On Education and Tolerance

The Politics of, and in, the Classroom

I always try to be as inclusive and engaging as possible in the classroom, of course. But it's tough to know how far one "ought" to push those who object to certain directions of discussion/thought/action on issues as personal as religion, or basic worldviews.

When does one cross the line between respecting differences and encouraging growth, and forcing one's agenda on others?

Do the power-relations of the classroom--that of teacher/student--mandate that we error on the side of caution, and simply let it go? But wouldn't that be to give up on one of the most basic qualities of an education (to expand one's sphere of knowledge and value)?

Location, Location, Location

It seems that schools (their capabilities, and their populations) are quite different based on regional factors, and the various characteristics of place.

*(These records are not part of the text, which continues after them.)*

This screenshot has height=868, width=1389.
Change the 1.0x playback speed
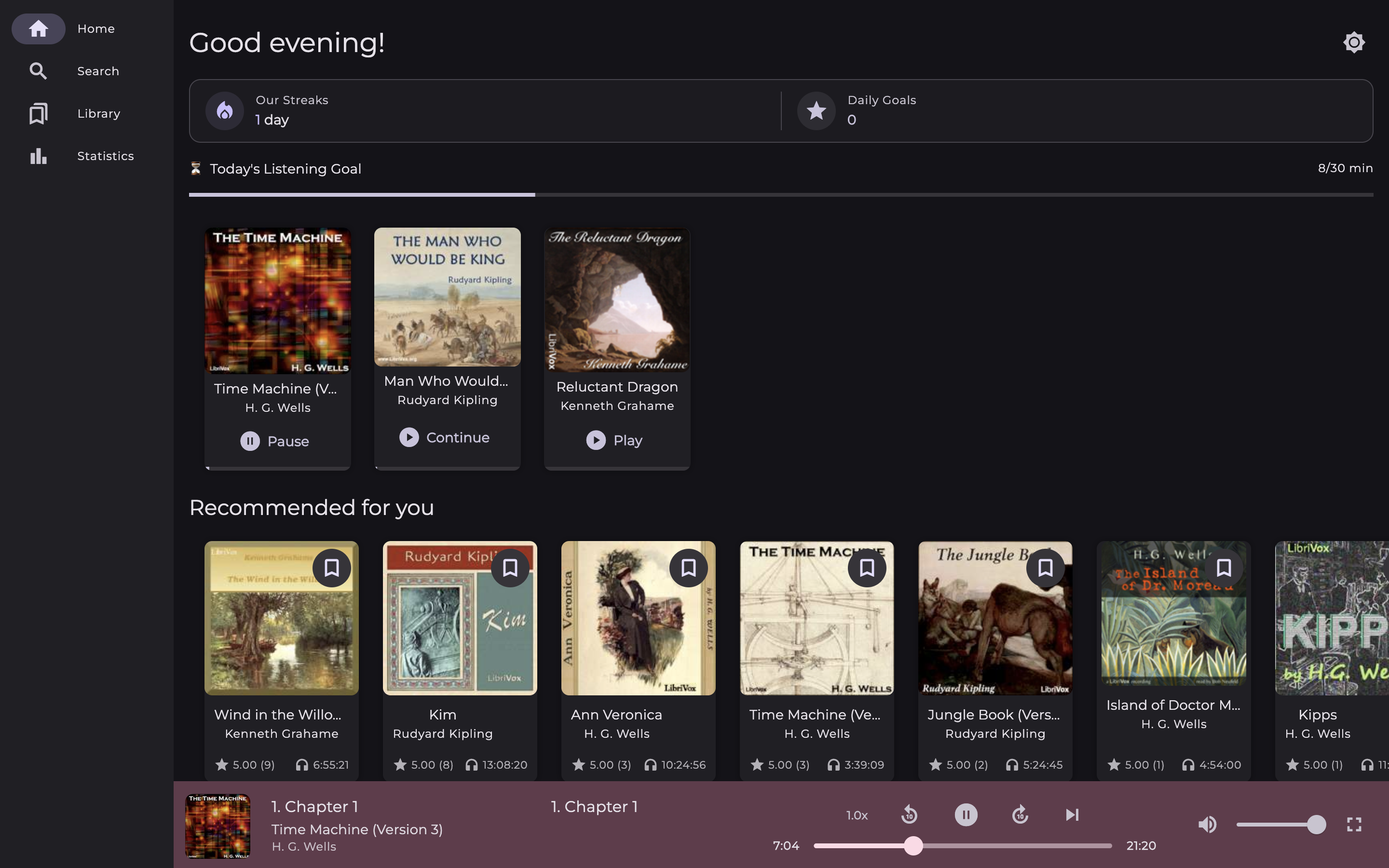tap(857, 815)
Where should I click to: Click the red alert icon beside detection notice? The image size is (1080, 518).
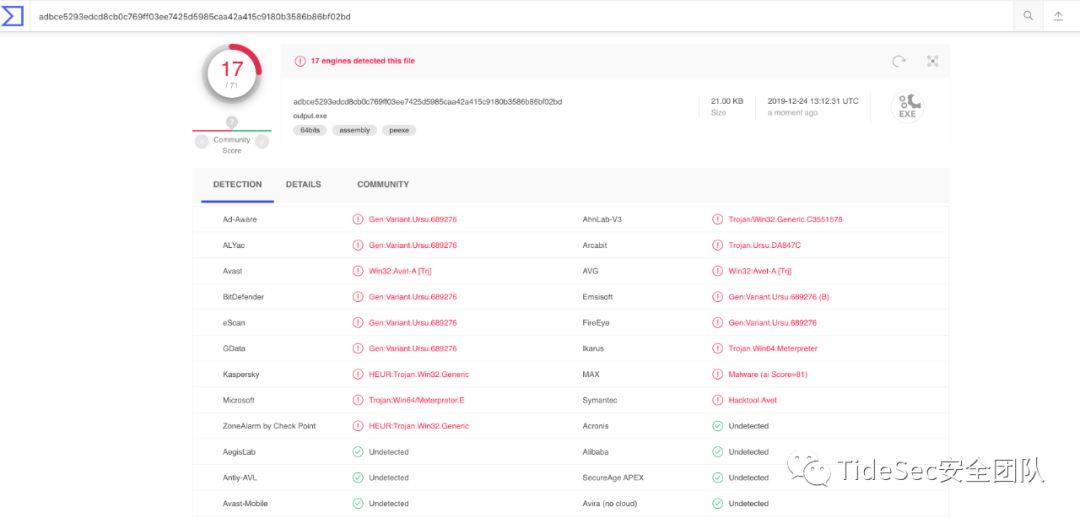(x=300, y=61)
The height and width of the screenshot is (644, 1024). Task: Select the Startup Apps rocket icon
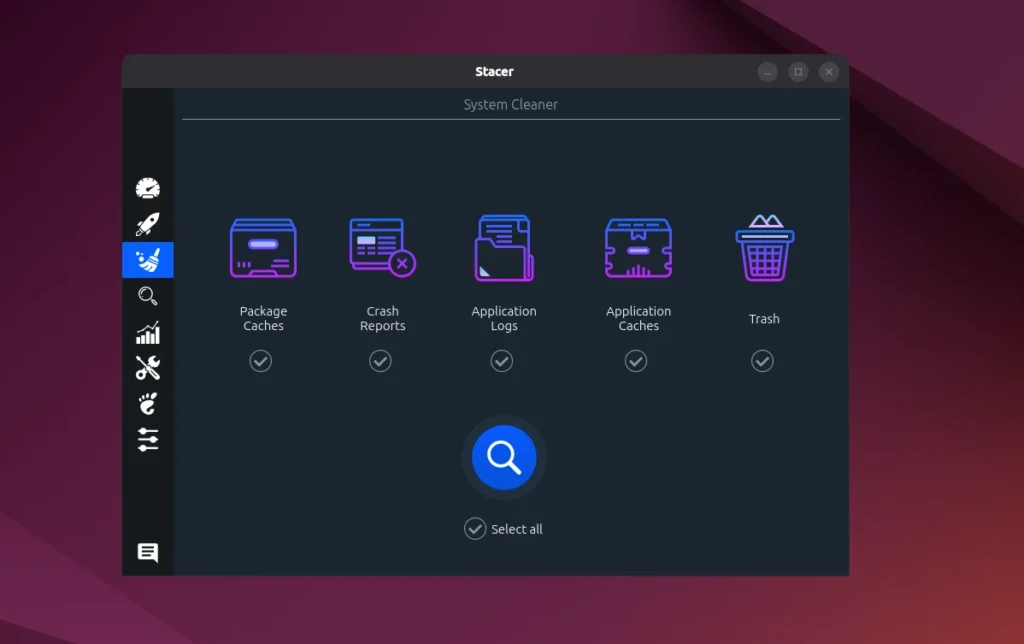[x=147, y=223]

For example, I've recently relocated to Colorado, and it's as though I've moved to a different country (my former life was in in the South). Now I'm living in an area where, according to the last census, over 91% of the population has at least a high school diploma, and nearly 40% have at least an undergraduate degree (vs. 75%, and 18% respectively, in my former location). I know I'll never go back.

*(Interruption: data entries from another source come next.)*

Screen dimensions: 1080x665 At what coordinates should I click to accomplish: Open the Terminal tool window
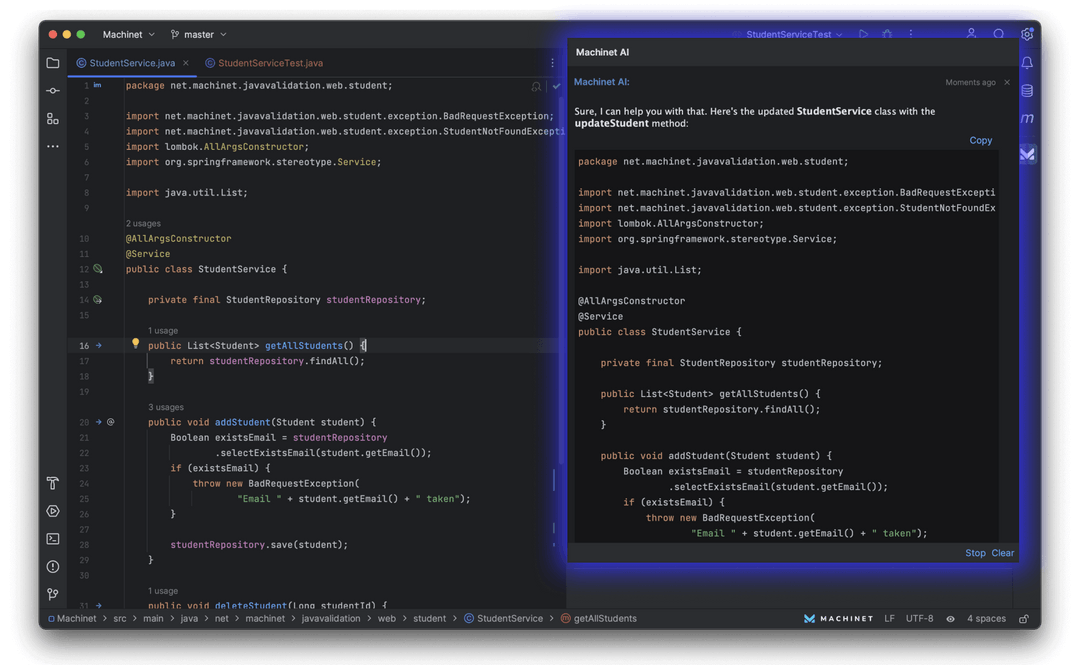pyautogui.click(x=53, y=539)
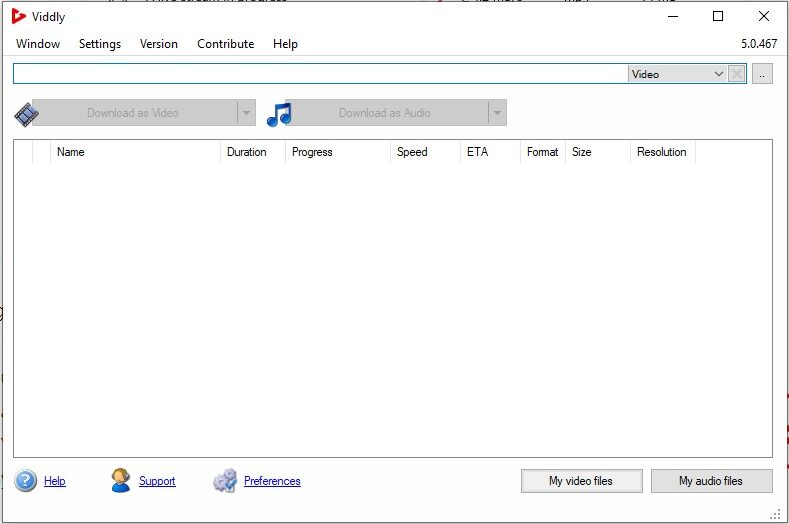Screen dimensions: 789x524
Task: Open the Window menu
Action: point(38,44)
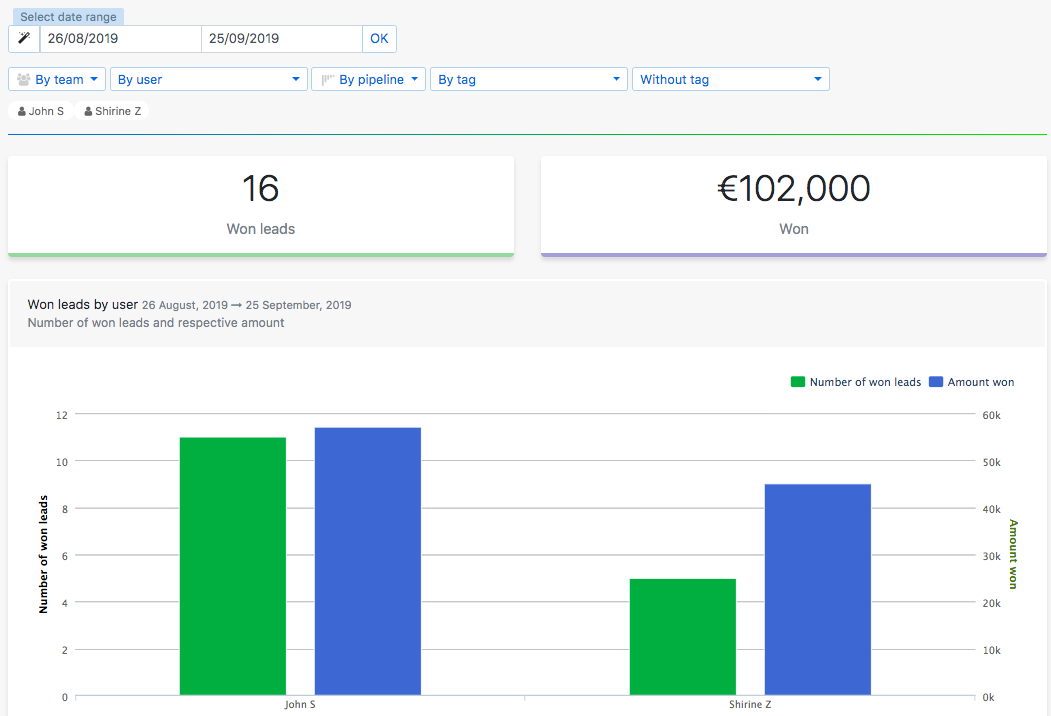Toggle Amount won legend series

coord(971,382)
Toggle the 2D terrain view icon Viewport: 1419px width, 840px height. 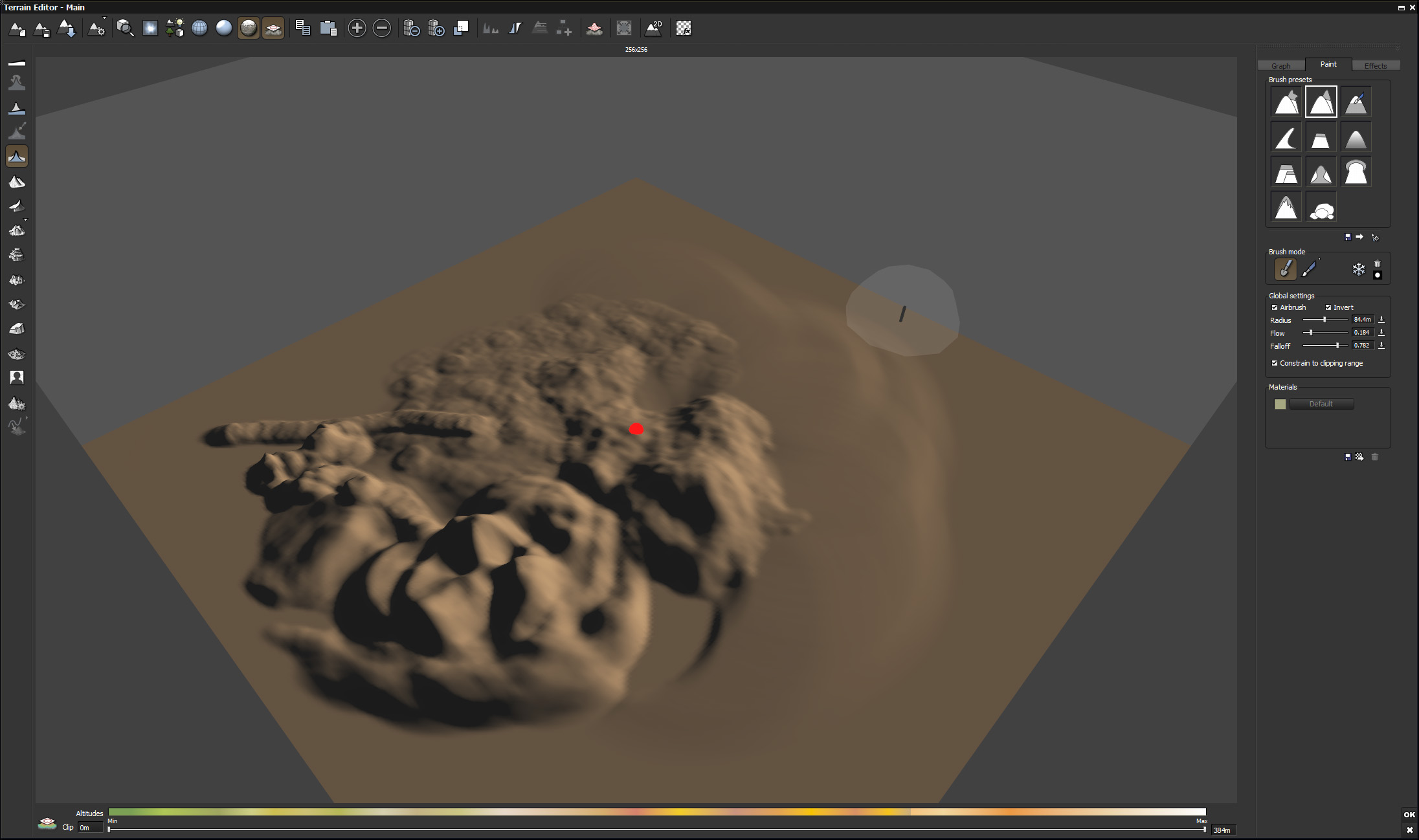[x=654, y=28]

However, this experience has brought home the issues of a cultural/economic divide within the nation. Certain geographic regions have drawn the highest populations of college educated graduates. These areas have not only held on to the vast majority of their own graduates, but they are drawing graduates from the rest of the country, and abroad.

It's not enough to say that there are simply more business opportunities there and leave it at that. These grads are seeking more than just jobs. Young people are looking for places that they can feel "home"--that is, they can be themselves.

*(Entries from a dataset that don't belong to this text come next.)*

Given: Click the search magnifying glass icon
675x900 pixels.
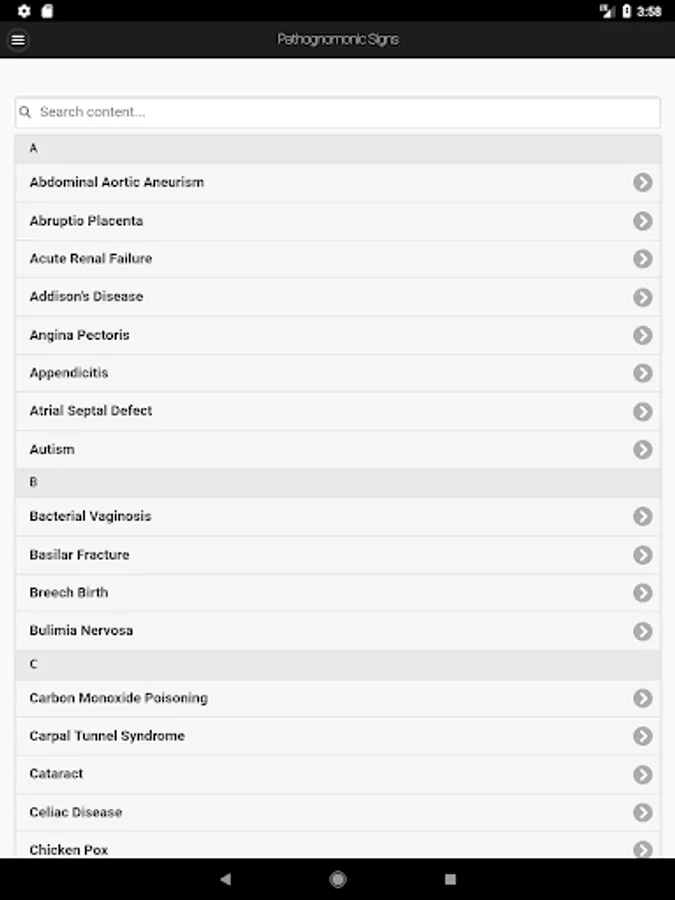Looking at the screenshot, I should tap(25, 112).
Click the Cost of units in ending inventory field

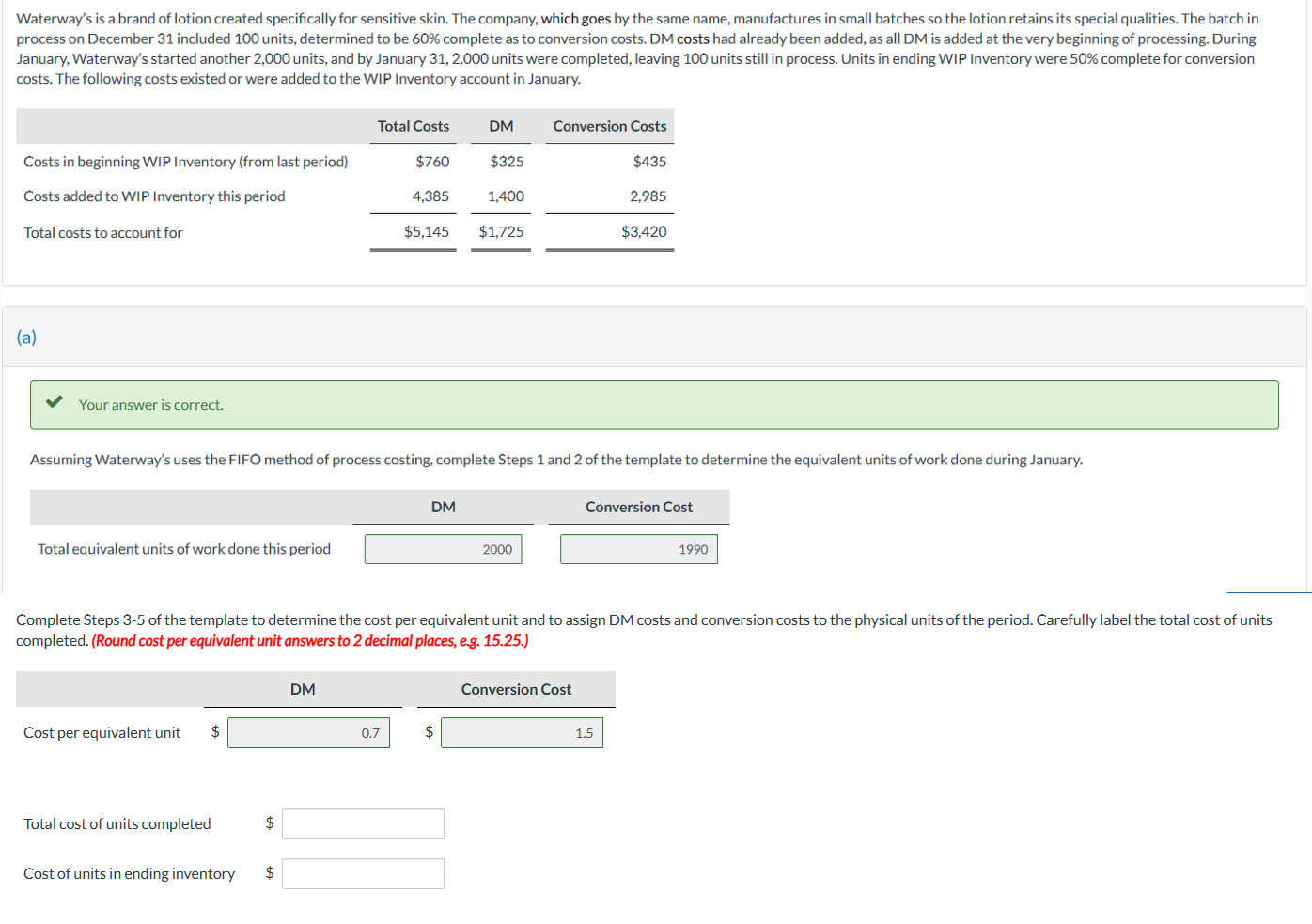pos(363,872)
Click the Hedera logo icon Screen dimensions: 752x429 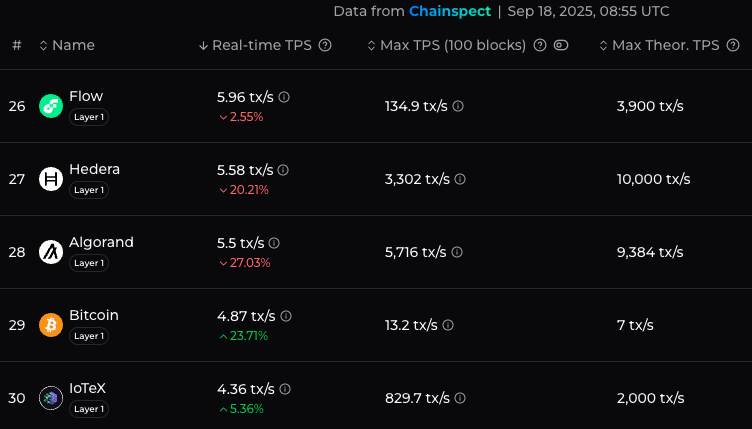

Certainly, there are a number of factors that come into play regarding where one chooses to live and work...

Dr. Richard Florida's economic and sociological research/analysis of the subject (that is, the distrobution and socio-economic impact of Talent, Technology, and Tolerance) is certainly worth a read. He is the Hirst Professor of Public Policy at George Mason University, a senior scientist with the Gallup Organization, and a Senior Fellow with the Brookings Institution. He has taught regional economic development at Carnegie Mellon University, and has been a visiting professor at MIT and Harvard University's Kennedy School of Government.

I wonder, what could be the role of Social Networks in the promotion of Forida's "3 T's" of Talent, Technology and Tolerance?

21st Century Education, and the Rise of Social Networks

Does social networking provide a new and more powerful tool for the struggle against ignorance?

Whether it's a free place for communities to preserve and share their stories or family histories (such as one finds at Gather, or on Web Biographies), or a way for members of the business community to network and share innovative approaches to their industries (such as one finds on LinkedIn), social networks provide a space to broaden one's sphere of knowledge and associations.

Isn't this simply a 21st Century version/vision of that most basic goal of the educational process?

Shouldn't teachers be USING this new and exciting tool---one which students have already embraced--to help share our stories; to broaden our worldviews; to force us to look at one another in new and engaging ways?

1 comment:

Deb S. said...

Dan, I love the way you think! This is an excellent piece - full of innovative ideas that should be considered. I have seen some successful school programs involving technology, social networking and the teaching of tolerance.

I think it is much easier to teach our kids these lessons than to teach grown-ups. It can be a lot harder to get the buy-in from adults (parents and educators) because we adults can often be so resistent to change.

Ongoing professional development is one way to address this with educators. But I think we've all seen instances where teachers have sat in on seminars addressing tolerance and cultural differences. When they leave and go back to the classroom, it's business as usual.

In my humble opinion, adults are much more likely than kids to perpetuate misinformation. We are certainly much more likely to resist new ways of thinking and behaving. It doesn't have to be that way. Strong leadership at the top can effect positive change.

Your post has prompted me to do some additional research on my own on this topic.

By the way, I'm adding you to my blogroll. You have an awesome blog!